Pre- and post-synaptic effects of manipulating surface charge with divalent cations at the photoreceptor synapse

Abstract

Persistence of horizontal cell (HC) light responses in extracellular solutions containing low Ca 2+ plus divalent cations to block Ca 2+ currents (I Ca) has been attributed to Ca 2+-independent neurotransmission.

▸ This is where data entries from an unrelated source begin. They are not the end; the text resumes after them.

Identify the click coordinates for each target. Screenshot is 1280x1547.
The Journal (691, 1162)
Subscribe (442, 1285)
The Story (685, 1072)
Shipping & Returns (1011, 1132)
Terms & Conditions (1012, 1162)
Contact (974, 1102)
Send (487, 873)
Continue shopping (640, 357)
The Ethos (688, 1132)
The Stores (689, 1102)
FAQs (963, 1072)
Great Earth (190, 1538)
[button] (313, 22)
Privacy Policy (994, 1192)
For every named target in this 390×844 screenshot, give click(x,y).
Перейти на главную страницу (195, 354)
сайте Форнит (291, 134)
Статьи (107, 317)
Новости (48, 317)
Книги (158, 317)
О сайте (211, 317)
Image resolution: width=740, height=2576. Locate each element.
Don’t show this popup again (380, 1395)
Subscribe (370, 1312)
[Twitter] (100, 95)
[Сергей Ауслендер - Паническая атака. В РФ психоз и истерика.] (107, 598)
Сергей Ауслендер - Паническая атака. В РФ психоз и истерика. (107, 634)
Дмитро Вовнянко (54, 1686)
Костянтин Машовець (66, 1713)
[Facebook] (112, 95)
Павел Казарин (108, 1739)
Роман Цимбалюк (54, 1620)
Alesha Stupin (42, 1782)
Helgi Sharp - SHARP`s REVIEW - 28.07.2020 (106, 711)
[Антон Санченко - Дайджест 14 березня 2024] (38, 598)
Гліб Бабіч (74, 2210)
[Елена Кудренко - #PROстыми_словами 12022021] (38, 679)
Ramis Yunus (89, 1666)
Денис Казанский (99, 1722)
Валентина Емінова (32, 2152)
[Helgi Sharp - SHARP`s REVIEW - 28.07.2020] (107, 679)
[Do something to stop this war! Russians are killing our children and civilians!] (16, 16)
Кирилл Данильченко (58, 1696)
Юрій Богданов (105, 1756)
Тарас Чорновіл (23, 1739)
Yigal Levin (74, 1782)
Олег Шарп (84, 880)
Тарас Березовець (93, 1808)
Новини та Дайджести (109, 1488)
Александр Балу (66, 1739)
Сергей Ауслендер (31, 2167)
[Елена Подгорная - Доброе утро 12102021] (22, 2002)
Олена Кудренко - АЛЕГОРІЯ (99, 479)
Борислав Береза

Using a retinal slice preparation to record both I Ca and light responses, we demonstrate that persistence of HC responses in low [Ca 2+] o can instead be explained by a paradoxical increase of Ca 2+ influx into photoreceptor terminals arising from surface charge-mediated shifts in I Ca activation. Consistent with this explanation, application of Zn 2+ or Ni 2+ caused a hyperpolarizing block of HC light responses that was relieved by lowering [Ca 2+] o. The same concentrations of Zn 2+ and Ni 2+ reduced the amplitude of I Ca at the rod dark potential and this reduction was relieved by a hyperpolarizing shift in voltage dependence induced by lowering [Ca 2+] o. Block of I Ca by Mg 2+, which has weak surface charge effects, was not relieved by low [Ca 2+] o. Recovery of HC responses in low [Ca 2+] o was assisted by enhancement of rod light responses. To bypass light stimulation, OFF bipolar cells were stimulated by steps to −40 mV applied to presynaptic rods during simultaneous paired recordings. Consistent with surface charge theory, the post-synaptic current was inhibited by Zn 2+ and this inhibition was relieved by lowering [Ca 2+] o. Nominally divalent-free media produced inversion of HC light responses even though rod light responses remained hyperpolarizing; HC response inversion can be explained by surface charge-mediated shifts in I Ca. In summary, HC light responses modifications induced by low divalent cation solutions can be explained by effects on photoreceptor light responses and membrane surface charge without necessitating Ca 2+-independent neurotransmission. Furthermore, these results suggest that surface charge effects accompanying physiological changing divalent cation levels in the synaptic cleft may provide a means for modulating synaptic output from photoreceptors.